*WHAT YOU WILL DO*. Any images in the material are to be dropped while every line is retyped exactly.

----------------

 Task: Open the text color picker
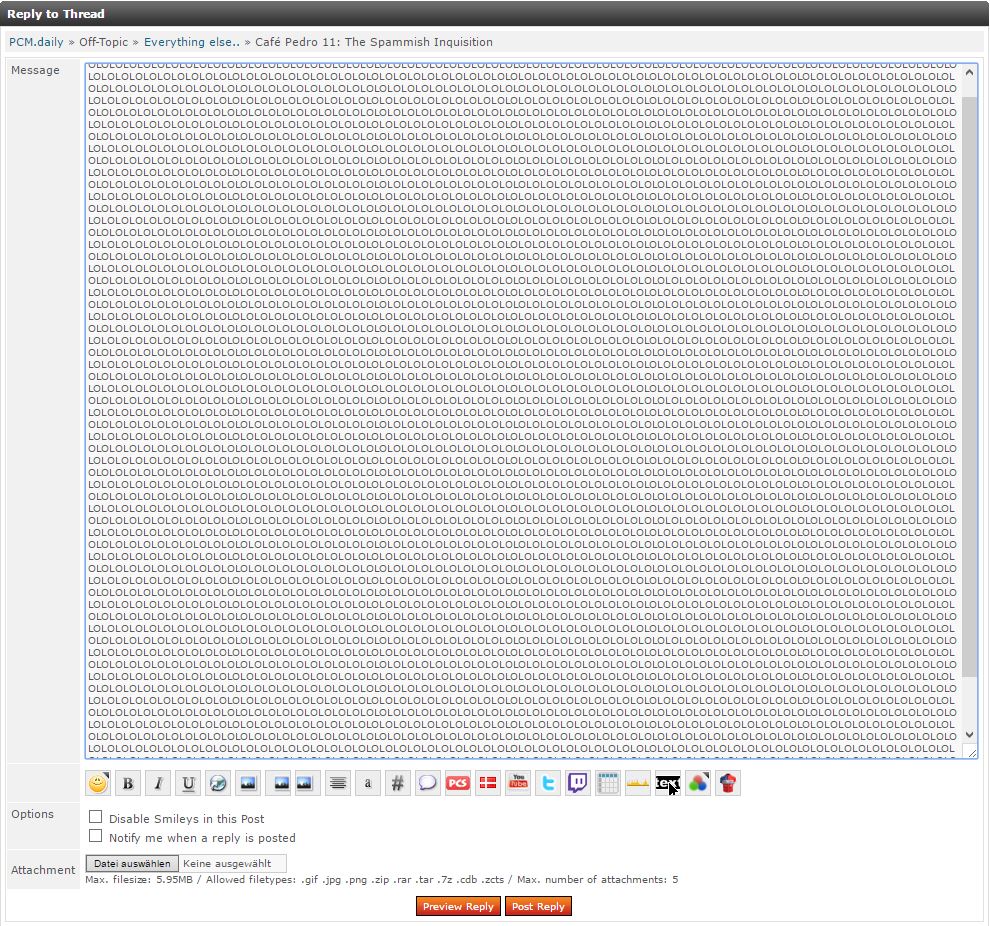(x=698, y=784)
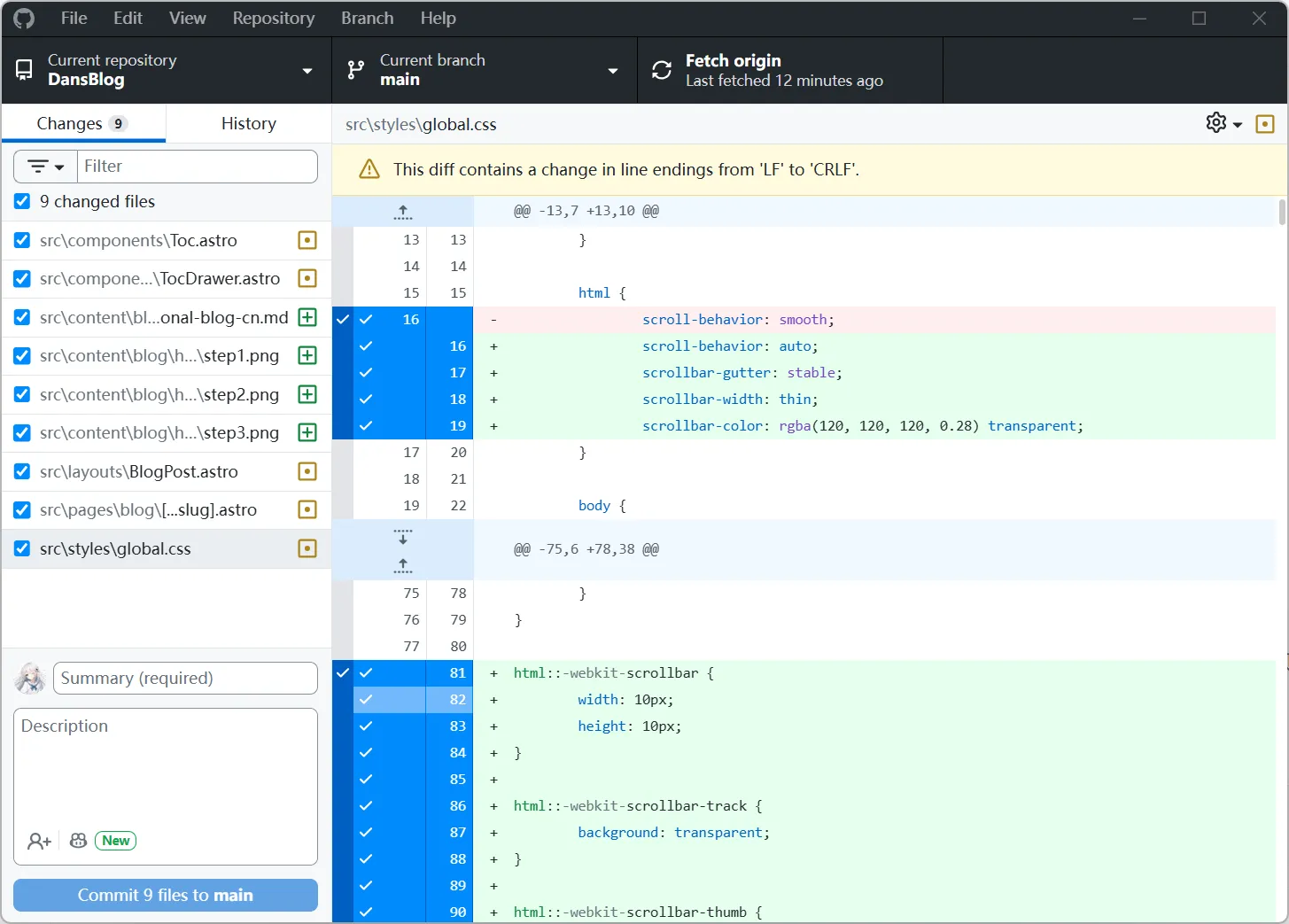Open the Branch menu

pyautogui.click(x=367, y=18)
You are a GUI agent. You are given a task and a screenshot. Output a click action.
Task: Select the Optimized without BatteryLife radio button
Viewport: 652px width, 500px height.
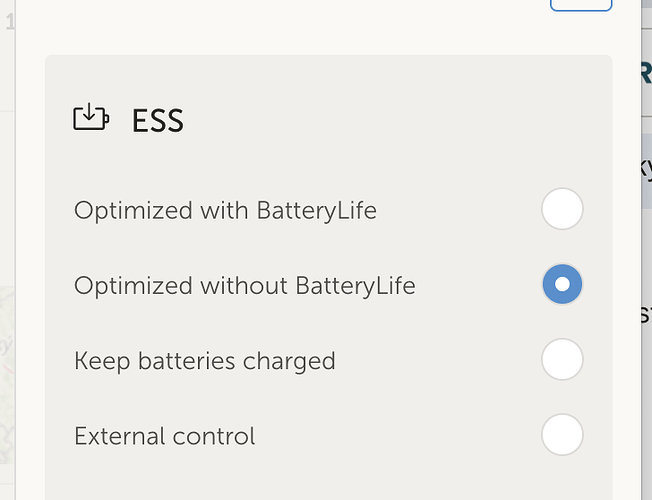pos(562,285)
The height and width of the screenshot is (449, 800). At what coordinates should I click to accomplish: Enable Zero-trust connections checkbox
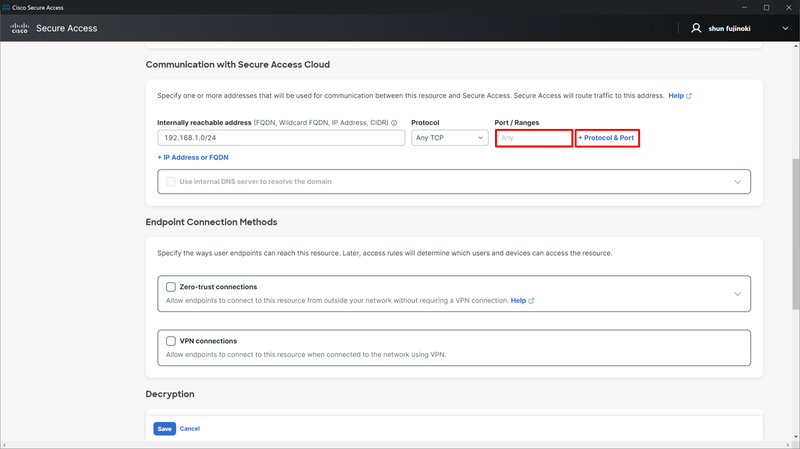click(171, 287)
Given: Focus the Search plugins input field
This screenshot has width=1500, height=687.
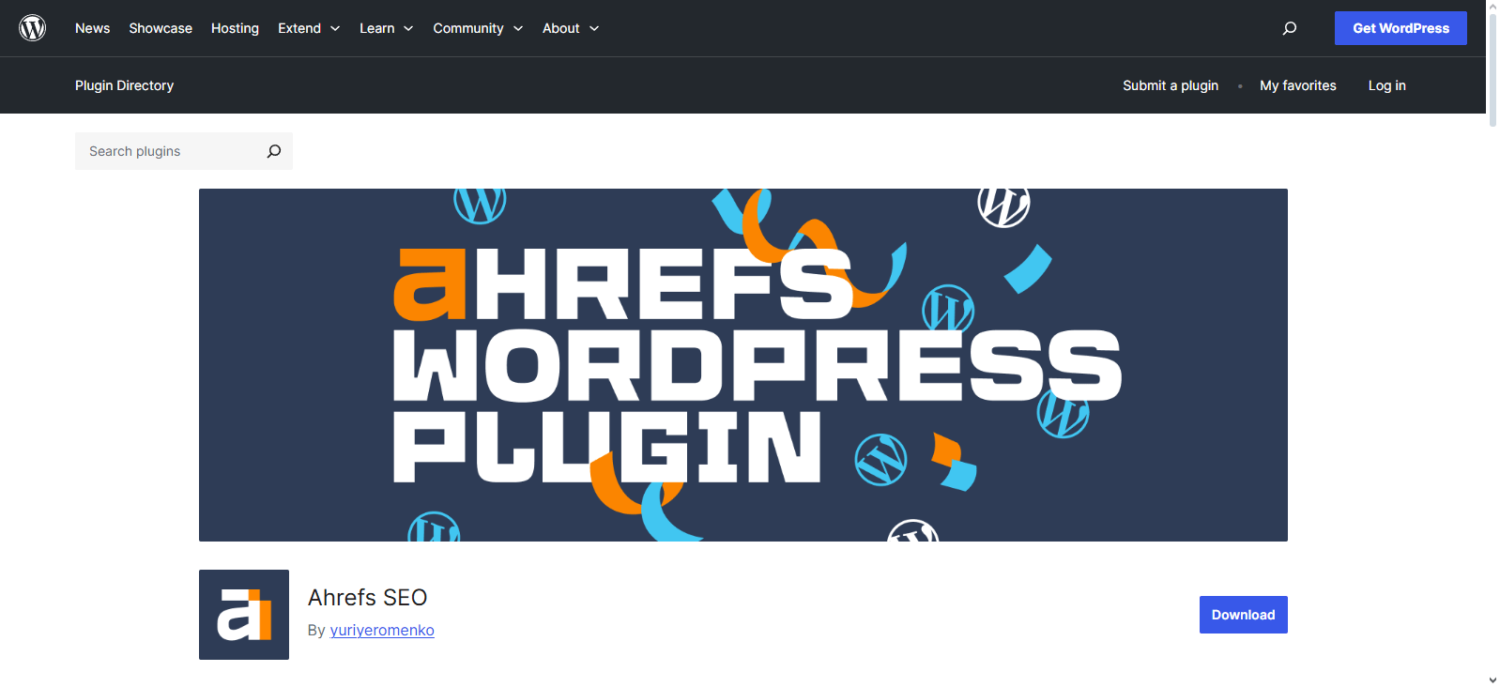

----------------

*ANSWER TO THIS EXERCISE*.
 Task: Open the text color picker
(x=698, y=784)
Open the Branch menu

pyautogui.click(x=367, y=18)
You are a GUI agent. You are given a task and a screenshot. Output a click action.
Task: Select the Optimized without BatteryLife radio button
Viewport: 652px width, 500px height.
pos(562,285)
The height and width of the screenshot is (449, 800). At what coordinates should I click to accomplish: Enable Zero-trust connections checkbox
click(171, 287)
Given: Focus the Search plugins input field
This screenshot has width=1500, height=687.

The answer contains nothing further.